About 250,000 children in Pakistan's tribal areas will not receive a polio vaccine in the first immunisation campaign since a Taliban-imposed ban, officials say.
The Taliban said recently that vaccinations in North and South Waziristan were banned until the US ended drone strikes in the region.
Pakistan is one of only three remaining countries where polio is still endemic.
A World Health Organization spokesman described it as a setback.
"The impact is going to be serious if the ban is extended for a long time. We've been conducting campaigns in that area for a long time - this is the first campaign since the ban was announced," Elias Durry, senior co-ordinator for polio eradication at the World Health Organization told the BBC's Jill McGivering.
Officials did manage to get into the Waziristan tribal area to provide vaccinations in June, but say they are not optimistic they will be able to carry out vaccinations in this latest round.
"The campaign has been postponed in North and South Waziristan and Bara (district) of Khyber," Mazhar Nisar, an official at the prime minister's secretariat, told Agence France-Presse news agency.
The government says immunisation campaigns have been disrupted in recent years by a number of factors, including heavy flooding and military campaigns against the Taliban.
In previous years, militant leaders in Swat and other areas in Pakistan's restive north-west have spoken out against allowing the authorities to vaccinate children.
There has been opposition from some powerful clerics while a fake CIA vaccination campaign, which helped to locate Osama Bin Laden in the Pakistani city of Abbotabad, is thought to have had a detrimental effect as well.
Nearly 200 children were paralysed by polio in Pakistan in 2011 - the worst figures in more than a decade, according to the Lancet medical journal.
Pakistan says 34 million children under five will be targeted in the three-day campaign from Monday to Wednesday, AFP reports.

_PROBLEM REQUIREMENTS_
Transcribe the passage of the polio vaccination report from "About 250,000 children" up to and including "in the region.".

_EXERCISE DATA_

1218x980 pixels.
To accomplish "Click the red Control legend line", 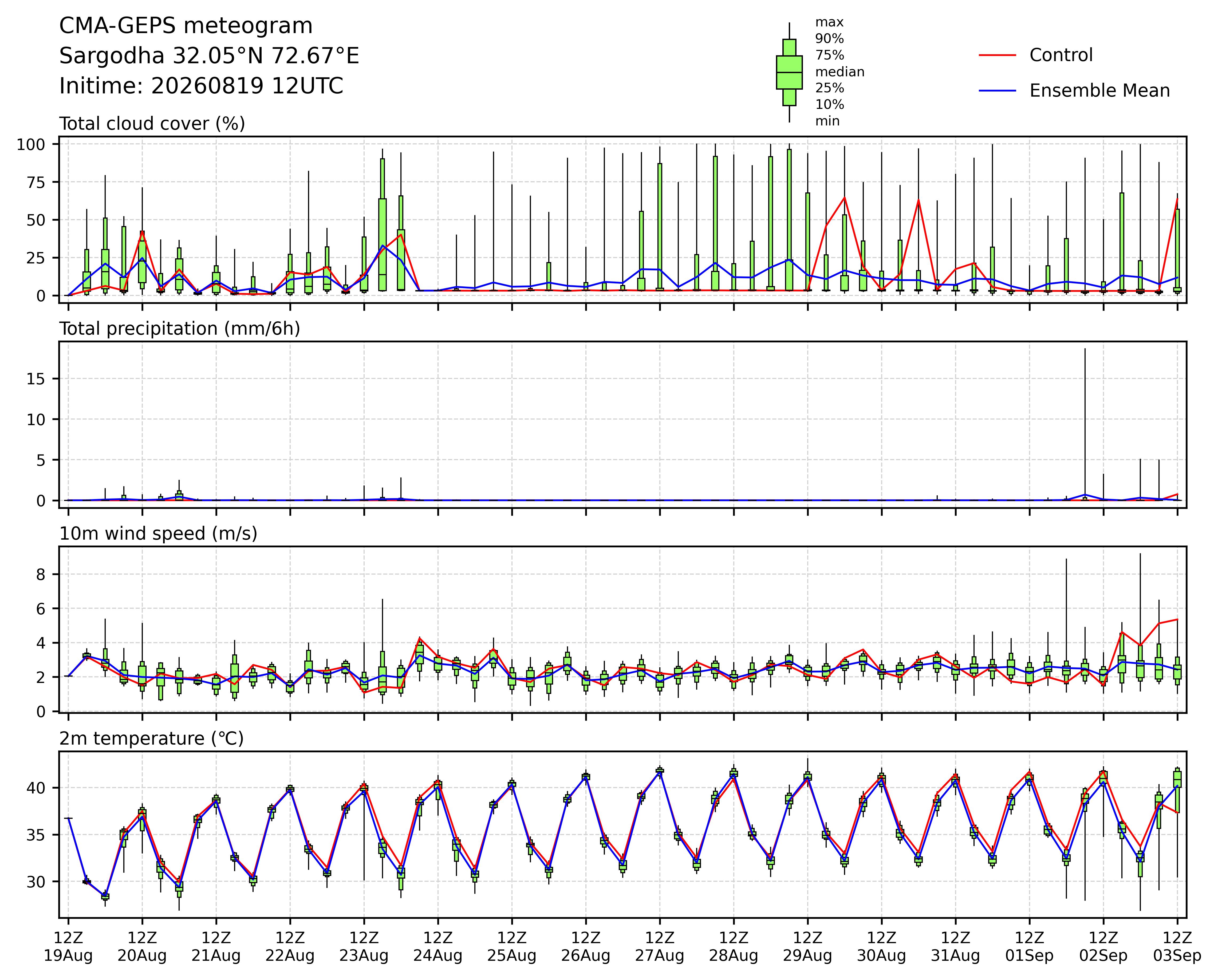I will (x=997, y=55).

==

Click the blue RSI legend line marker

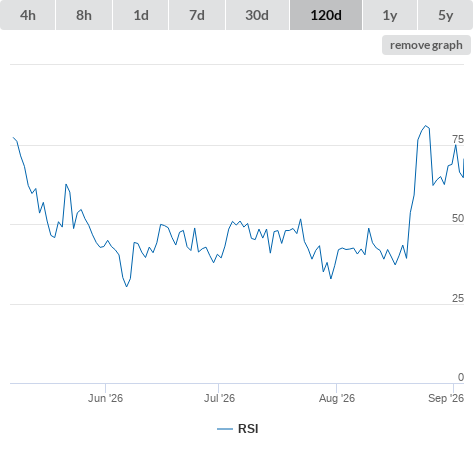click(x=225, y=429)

...

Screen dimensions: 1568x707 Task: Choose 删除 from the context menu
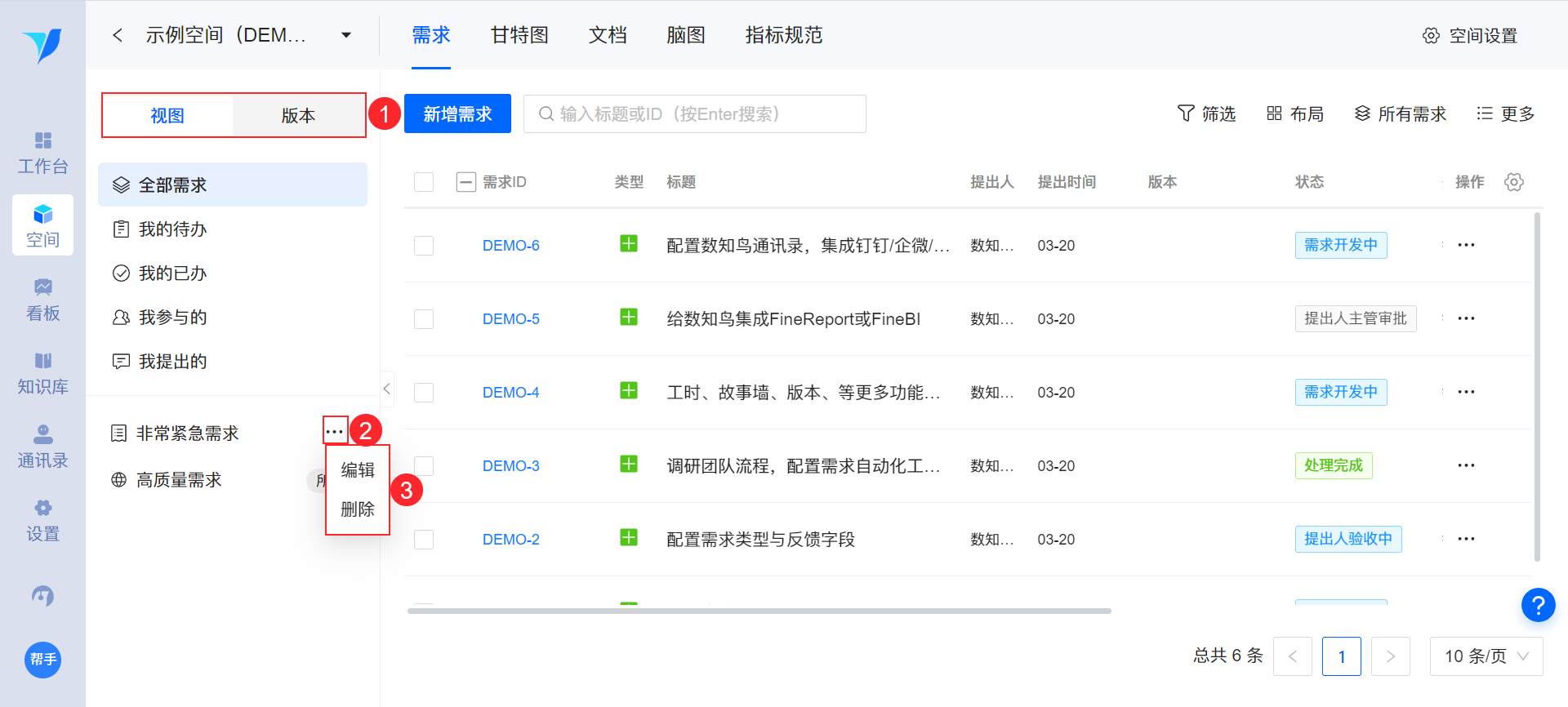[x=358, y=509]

_EXPECTED OUTPUT_
About 250,000 children in Pakistan's tribal areas will not receive a polio vaccine in the first immunisation campaign since a Taliban-imposed ban, officials say.
The Taliban said recently that vaccinations in North and South Waziristan were banned until the US ended drone strikes in the region.